___ Dataset
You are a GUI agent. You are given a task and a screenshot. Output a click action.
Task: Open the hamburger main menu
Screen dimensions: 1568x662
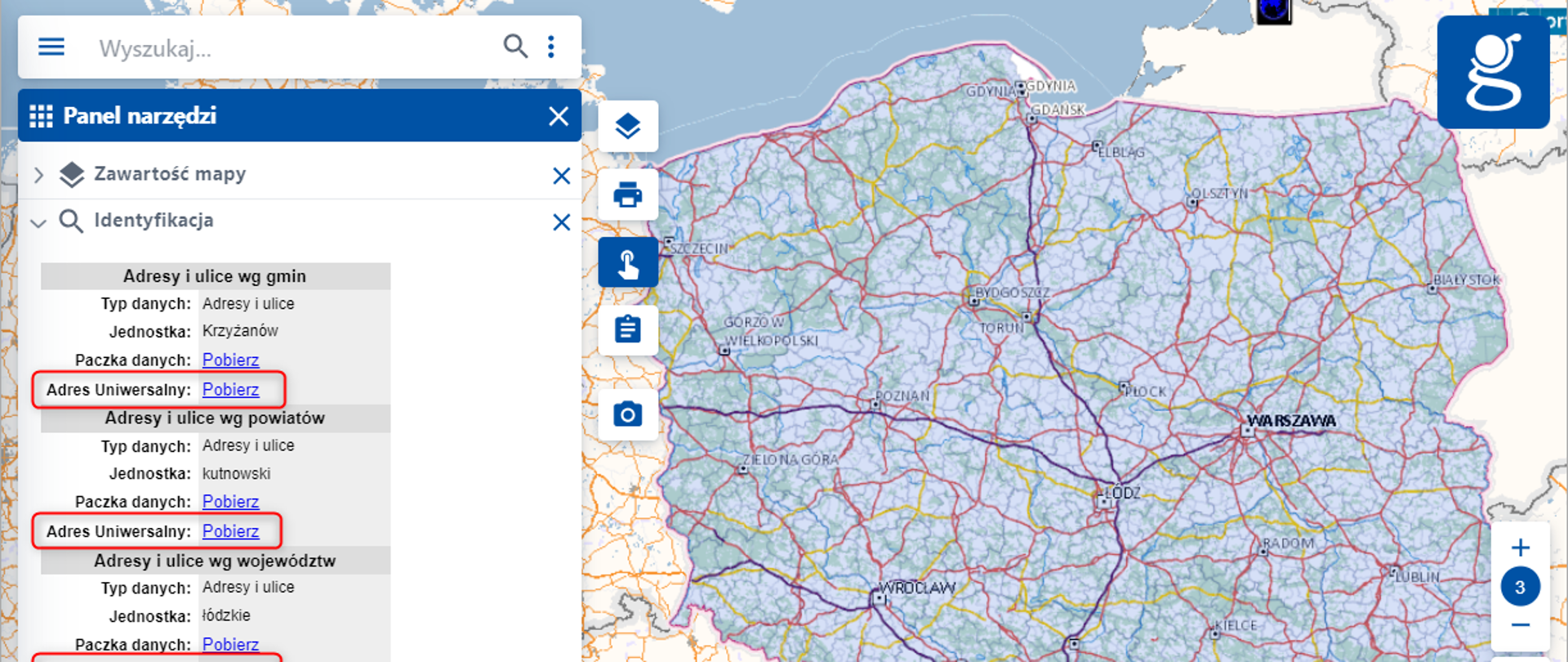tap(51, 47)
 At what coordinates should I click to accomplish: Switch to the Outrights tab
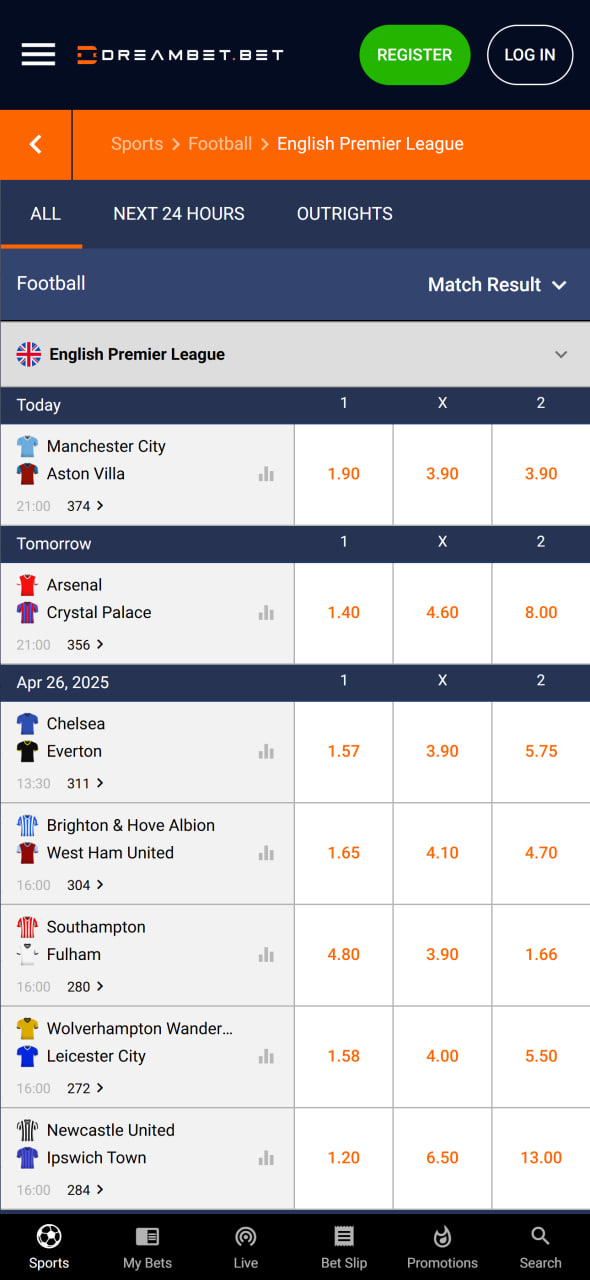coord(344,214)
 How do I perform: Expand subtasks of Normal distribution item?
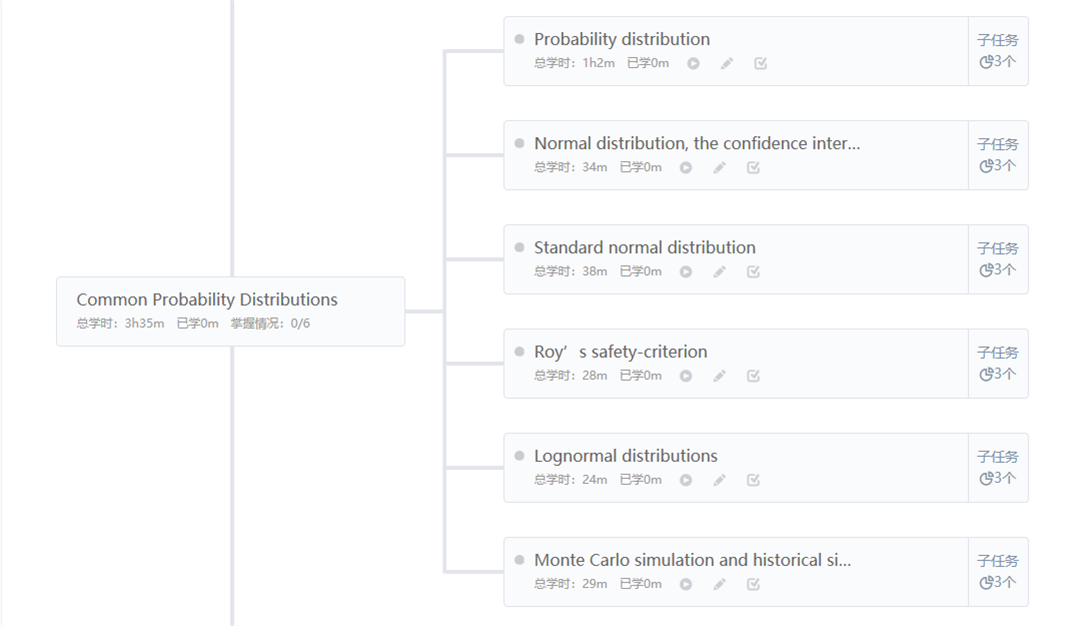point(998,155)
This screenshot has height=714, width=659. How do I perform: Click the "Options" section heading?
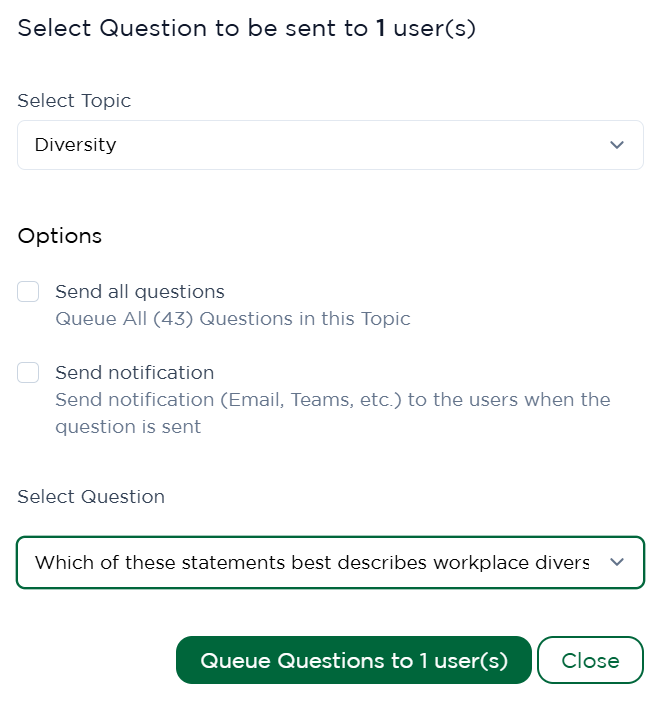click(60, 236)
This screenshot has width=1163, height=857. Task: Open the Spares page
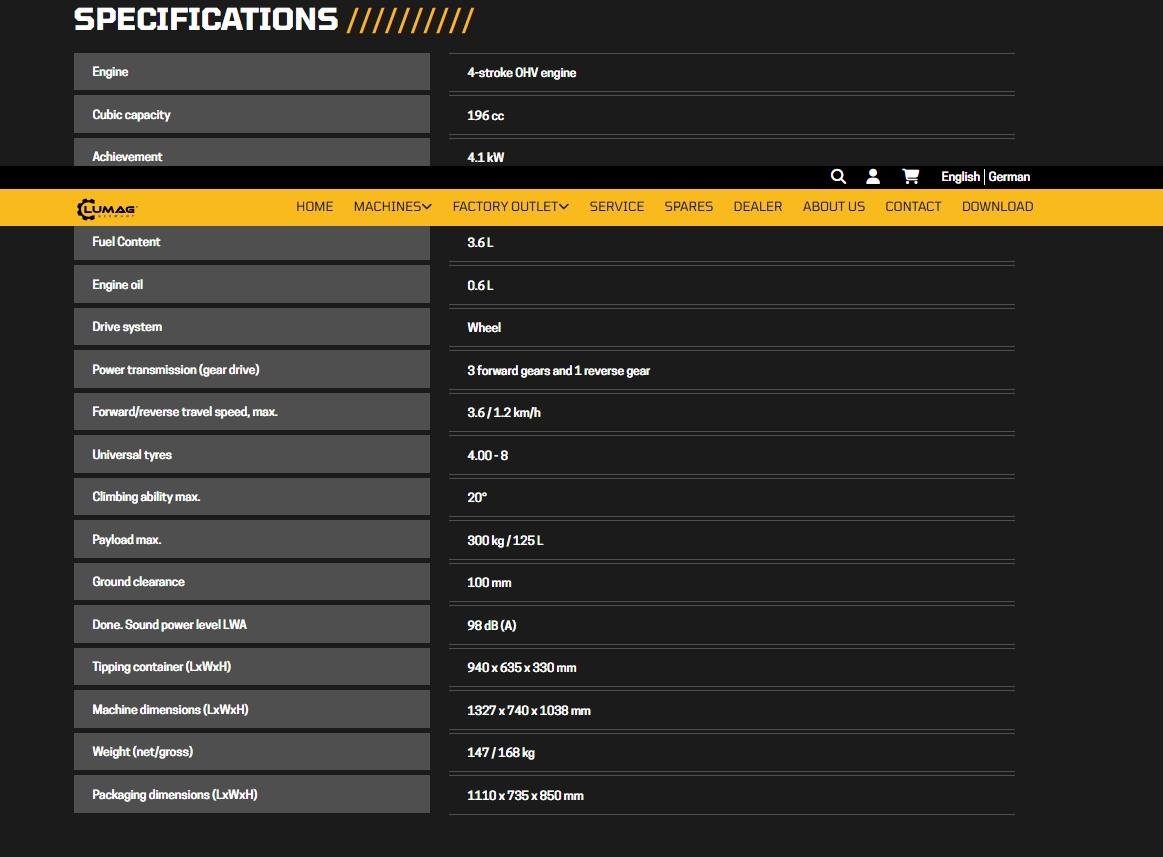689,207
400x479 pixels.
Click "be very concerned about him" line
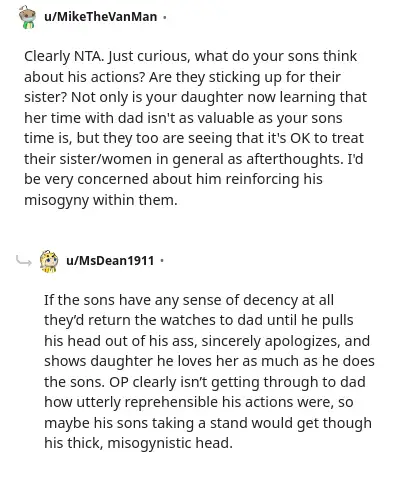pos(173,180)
______
Required work
When the line containing "400x479 pixels." has been located, retype it and each line after it through the end of the records, excluding the pictures and adding nothing else.

Response area
400x479 pixels.
Click "be very concerned about him" line
pos(173,180)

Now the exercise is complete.